(EXCERPTED RECORDS begins)

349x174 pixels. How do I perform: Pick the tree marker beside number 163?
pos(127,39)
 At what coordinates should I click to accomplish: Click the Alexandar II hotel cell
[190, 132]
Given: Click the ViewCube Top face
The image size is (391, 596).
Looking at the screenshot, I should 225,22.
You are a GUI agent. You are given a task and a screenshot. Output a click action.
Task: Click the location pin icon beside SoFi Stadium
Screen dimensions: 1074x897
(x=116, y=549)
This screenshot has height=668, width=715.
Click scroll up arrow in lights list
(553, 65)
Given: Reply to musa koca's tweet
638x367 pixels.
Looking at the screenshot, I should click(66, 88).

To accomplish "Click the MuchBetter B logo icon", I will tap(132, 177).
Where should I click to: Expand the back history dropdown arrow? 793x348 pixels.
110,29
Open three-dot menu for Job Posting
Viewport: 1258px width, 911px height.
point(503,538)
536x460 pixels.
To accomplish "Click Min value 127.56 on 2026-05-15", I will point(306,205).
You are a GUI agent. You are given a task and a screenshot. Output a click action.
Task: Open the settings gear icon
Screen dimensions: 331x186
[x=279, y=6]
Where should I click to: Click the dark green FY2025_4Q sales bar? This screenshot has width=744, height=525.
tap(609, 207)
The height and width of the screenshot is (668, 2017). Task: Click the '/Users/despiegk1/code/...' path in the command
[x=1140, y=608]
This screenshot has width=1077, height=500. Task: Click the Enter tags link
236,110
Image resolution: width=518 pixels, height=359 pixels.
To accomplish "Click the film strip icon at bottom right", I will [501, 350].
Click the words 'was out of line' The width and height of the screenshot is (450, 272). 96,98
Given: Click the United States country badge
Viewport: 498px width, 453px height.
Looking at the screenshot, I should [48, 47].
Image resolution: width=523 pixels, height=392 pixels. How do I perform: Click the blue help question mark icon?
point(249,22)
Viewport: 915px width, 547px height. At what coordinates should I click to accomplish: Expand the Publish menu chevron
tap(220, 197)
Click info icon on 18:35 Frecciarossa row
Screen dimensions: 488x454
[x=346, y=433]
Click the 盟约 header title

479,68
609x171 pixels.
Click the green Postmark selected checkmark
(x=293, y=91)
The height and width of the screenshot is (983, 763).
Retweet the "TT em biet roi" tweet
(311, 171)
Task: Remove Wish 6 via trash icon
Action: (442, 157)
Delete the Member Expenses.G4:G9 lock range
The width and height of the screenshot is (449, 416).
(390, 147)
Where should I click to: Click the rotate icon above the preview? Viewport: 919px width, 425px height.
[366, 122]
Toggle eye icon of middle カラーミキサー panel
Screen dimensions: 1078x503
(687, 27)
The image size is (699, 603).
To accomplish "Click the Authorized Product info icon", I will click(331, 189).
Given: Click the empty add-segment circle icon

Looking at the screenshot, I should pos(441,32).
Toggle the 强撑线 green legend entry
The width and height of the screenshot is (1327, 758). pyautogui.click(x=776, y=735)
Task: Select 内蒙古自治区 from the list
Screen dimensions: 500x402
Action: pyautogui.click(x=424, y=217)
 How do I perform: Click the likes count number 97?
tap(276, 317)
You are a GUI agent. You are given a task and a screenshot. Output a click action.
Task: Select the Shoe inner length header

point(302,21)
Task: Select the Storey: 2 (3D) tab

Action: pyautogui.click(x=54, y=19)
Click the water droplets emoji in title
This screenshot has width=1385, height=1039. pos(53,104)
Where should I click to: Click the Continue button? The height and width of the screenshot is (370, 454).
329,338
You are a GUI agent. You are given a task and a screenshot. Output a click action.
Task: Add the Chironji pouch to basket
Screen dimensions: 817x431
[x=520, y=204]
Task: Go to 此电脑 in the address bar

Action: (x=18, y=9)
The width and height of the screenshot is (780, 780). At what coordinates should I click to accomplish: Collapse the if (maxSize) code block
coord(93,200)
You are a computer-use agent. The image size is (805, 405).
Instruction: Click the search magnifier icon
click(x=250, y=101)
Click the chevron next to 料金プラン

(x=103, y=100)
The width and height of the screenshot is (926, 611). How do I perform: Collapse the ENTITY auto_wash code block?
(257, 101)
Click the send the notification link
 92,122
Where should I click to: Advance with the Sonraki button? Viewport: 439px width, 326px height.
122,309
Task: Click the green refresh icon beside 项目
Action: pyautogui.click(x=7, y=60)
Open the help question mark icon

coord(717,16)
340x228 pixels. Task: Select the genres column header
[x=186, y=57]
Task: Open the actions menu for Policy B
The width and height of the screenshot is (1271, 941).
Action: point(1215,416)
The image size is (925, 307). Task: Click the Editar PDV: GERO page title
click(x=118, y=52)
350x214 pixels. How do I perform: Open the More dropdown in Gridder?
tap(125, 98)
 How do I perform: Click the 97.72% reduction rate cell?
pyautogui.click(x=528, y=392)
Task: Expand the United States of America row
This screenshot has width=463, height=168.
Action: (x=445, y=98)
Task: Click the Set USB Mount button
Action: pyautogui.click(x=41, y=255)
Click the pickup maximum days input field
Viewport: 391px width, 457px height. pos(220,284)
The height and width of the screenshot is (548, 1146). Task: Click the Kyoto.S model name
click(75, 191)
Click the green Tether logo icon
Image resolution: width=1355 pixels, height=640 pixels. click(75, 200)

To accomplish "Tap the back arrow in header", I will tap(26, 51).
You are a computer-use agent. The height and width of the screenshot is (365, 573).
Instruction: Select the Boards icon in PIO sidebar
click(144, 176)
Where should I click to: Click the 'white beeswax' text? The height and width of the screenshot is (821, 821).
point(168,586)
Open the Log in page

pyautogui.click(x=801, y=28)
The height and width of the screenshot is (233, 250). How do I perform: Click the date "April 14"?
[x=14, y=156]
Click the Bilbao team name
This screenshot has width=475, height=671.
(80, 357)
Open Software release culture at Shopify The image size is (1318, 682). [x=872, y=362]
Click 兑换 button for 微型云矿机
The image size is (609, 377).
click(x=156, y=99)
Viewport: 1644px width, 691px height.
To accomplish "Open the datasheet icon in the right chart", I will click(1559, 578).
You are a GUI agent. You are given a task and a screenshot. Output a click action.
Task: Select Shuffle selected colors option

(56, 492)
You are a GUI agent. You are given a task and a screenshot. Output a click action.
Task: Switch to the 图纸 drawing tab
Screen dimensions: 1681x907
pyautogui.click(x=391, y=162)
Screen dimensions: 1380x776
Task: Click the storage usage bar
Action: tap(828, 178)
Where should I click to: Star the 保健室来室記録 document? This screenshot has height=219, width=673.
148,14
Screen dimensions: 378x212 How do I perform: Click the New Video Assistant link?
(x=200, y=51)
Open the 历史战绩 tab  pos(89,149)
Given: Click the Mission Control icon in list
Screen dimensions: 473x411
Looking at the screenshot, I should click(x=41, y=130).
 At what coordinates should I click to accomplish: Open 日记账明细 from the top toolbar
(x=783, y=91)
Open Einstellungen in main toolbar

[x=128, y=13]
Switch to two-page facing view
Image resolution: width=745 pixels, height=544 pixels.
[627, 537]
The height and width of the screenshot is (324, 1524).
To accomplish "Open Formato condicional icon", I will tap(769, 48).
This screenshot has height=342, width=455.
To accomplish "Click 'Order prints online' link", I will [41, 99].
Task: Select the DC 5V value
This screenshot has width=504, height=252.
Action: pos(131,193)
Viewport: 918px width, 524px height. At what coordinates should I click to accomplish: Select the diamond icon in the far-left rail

(EXCERPTED RECORDS ends)

EXERCISE DETAILS ::
Find the lines in the data that include "value", then copy each of them.

ANSWER SECTION ::
To accomplish "Click Min value 127.56 on 2026-05-15", I will point(306,205).
Task: Select the DC 5V value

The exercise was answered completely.